Tension in Majlis, Iran Zamin News Agency, December 5

The escalating power struggle within the regime has spilled over to the mullahs' Majlis (parliament) as the majority of deputies have to date refrained from endorsing or supporting Khamenei, the mullahs' leader.

The brutal conduct of the Guards Corps and Intelligence Ministry agents against Montazeri and other dissident clergymen and theology students, has also aggravated the conflict among various factions within the Majlis.

To maintain control of chaotic situation within the regime, the Majlis held a closed-door meeting on Tuesday, December 2. The regime's Minister of Intelligence, Ghorban-Ali Dorri Najafabadi also attended the meeting.

Najafabadi, reiterated that by virtue of gaining widespread support among the public in recent years the Mojahedin were the only ones to benefit from the current challenge to the velayat-e faqih and Khamenei. If this opposition were to continue, he said, the country will quickly be turned over to the Mojahedin.

 

Dissident Disrupts Friday Prayer Sermon, Reuter, December 5

TEHRAN - An Iranian religious leader declared Friday that the national soccer side's qualification for the World Cup finals, where it will meet the U.S. team, was a political victory for Islam over its foes in the West.

During this sermon, a bearded man tried to shout at him and was wrestled to the ground by worshippers who clamped their hands over his mouth, picked him up and carried him struggling from the prayer hall at Tehran University campus.

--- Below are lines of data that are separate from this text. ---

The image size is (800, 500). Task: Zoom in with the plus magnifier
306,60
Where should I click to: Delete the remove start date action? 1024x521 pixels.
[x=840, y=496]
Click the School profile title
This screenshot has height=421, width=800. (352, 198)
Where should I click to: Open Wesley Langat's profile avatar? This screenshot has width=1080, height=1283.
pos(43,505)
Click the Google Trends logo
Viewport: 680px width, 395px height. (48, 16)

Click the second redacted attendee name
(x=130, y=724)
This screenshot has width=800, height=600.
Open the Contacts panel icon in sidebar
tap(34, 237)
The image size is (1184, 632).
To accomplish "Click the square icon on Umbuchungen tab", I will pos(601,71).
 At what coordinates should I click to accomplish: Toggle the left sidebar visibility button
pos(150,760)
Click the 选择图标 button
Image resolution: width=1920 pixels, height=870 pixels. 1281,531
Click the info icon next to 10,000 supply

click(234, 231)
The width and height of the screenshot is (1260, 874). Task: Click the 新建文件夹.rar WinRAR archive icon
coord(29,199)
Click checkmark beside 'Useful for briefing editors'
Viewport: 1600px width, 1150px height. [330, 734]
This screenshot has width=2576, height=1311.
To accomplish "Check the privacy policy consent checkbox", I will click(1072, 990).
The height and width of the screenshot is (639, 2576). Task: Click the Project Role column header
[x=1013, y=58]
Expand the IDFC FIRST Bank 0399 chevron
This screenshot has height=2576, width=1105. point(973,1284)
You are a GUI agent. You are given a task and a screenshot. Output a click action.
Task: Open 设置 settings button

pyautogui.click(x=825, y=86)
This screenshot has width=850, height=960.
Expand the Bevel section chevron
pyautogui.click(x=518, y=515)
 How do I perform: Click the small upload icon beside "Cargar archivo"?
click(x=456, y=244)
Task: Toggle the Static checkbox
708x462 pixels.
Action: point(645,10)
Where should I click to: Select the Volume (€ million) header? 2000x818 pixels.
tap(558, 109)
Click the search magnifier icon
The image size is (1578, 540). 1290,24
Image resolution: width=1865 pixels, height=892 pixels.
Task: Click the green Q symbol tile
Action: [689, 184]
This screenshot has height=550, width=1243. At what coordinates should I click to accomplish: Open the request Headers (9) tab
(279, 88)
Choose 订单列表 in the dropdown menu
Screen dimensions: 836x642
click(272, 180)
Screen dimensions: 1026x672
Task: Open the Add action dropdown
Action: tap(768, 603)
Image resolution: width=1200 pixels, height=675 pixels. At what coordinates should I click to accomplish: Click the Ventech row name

[An Iranian dissident by the name of Kheirollah Mirachi, chanted slogans against the leaders of the clerical regime and disrupted the heavily guarded Friday prayers ceremony, reports from Iran say. Chanting "death to Khamenei," he shouted: "People are starving to death! How can you spend the people's money on this [OIC] conference?"

[This incident occurred while the regime has taken enormous security measures on the eve of the Islamic Conference summit in Tehran and put the Guards Corps in charge of security in the capital.]

 
Ecstasy In Iran, Agony For Its Clerics, The Christian Science Monitor, December 5

QOM, IRAN -- ... unprecedented questions are being raised about the nature of Velayat-e-faqih, a post whose sacred primacy has been a pillar of Iran's revolutionary Islamic regime. It is a debate that has begun to expose a complex power struggle... among Iran's clerical hierarchy. The outcome is likely to directly shape Iran's future.

The words of Grand Ayatollah Hossein Ali Montazeri drew the most violent reaction. The Veli-e-faqih's duty, he said, was to "supervise" only and "should not interfere in all affairs."

Ayatollah Montazeri's criticism is particularly cutting, because by rank the cleric should have been supreme leader himself, diplomats and analysts say, to follow in the footsteps of the charismatic leader of the revolution, Ayatollah Ruhollah Khomeini...

"I established Velayat-e-faqih myself, and now they call me anti-Veli-e-faqih," Montazeri said in a controversial Nov. 20 speech.

Ruling clerics have responded noisily at this unprecedented public attack. Khamenei declared that dissidents who questioned his authority "were enemy agents, even though they might not be conscious of it."

"All state officials are moving in the same direction," he said, and called upon them to "carry out their duty against" dissidents who practice such "treason against the people.... You should get to know who the real enemy is. World arrogance is the enemy, America is the enemy, the Zionists are the enemy."...

The divisions push to the heart of Iran's Islamic regime, and indicate how much conservative forces have emerged since the death of Khomeini...

Officially, the current tension is blamed on "hands from outside," though top clerics admit that "factions inside" may be active. "The best way to undermine the position of Velayat-e-faqih is to have someone revolutionary ... do it," says Grand Ayatollah Shirazi, stroking his white beard.